Saved entries
+ + + + + + +

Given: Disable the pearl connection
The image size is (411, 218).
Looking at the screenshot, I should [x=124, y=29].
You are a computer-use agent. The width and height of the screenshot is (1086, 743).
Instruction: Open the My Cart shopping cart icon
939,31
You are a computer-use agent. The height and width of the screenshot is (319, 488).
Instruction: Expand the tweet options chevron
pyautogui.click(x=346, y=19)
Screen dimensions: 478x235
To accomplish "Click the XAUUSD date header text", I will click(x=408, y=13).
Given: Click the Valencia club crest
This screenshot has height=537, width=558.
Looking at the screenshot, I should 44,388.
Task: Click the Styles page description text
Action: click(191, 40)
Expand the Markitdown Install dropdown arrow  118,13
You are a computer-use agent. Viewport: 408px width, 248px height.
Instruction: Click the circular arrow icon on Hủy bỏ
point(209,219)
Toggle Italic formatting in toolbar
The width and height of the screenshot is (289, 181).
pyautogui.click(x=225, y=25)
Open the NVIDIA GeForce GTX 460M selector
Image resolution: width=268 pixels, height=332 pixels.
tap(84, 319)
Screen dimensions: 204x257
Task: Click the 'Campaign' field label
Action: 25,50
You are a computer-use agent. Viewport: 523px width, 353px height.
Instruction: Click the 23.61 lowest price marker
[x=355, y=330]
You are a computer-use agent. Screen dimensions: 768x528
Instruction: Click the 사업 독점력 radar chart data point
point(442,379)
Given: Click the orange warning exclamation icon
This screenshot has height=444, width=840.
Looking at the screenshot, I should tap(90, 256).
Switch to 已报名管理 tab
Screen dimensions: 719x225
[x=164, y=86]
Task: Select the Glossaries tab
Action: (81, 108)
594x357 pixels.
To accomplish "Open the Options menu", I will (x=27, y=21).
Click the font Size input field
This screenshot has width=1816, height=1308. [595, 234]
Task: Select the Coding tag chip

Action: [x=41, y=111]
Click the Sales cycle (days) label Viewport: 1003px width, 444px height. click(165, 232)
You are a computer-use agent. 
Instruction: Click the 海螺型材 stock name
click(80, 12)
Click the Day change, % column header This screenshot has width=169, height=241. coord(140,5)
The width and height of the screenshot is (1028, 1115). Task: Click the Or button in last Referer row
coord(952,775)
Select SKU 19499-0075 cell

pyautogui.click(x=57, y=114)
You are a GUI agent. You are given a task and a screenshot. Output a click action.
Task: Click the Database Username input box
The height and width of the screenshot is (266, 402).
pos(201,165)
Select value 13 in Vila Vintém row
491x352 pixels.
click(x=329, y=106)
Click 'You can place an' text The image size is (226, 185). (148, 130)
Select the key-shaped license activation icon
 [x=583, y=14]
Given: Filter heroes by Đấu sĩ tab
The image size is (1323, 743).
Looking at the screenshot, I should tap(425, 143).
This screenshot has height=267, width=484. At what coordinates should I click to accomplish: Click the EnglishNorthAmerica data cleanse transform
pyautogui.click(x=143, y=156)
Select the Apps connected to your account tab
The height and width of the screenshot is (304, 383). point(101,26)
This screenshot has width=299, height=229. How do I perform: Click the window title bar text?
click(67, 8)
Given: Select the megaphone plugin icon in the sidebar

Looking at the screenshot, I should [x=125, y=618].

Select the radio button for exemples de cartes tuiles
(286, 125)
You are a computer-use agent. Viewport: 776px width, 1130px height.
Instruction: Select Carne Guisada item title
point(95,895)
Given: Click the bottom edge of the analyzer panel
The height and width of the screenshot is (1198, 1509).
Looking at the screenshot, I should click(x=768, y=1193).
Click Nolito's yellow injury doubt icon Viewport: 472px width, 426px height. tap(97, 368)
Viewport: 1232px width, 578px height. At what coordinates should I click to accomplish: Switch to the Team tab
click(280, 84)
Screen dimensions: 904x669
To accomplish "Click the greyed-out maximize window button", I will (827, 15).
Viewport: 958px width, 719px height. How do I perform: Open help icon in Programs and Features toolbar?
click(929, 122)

+ + + + + + +

Filter the entries down to the lines with the word "header" in them.

To accomplish "Click the XAUUSD date header text", I will click(x=408, y=13).
Click the Day change, % column header This screenshot has width=169, height=241. coord(140,5)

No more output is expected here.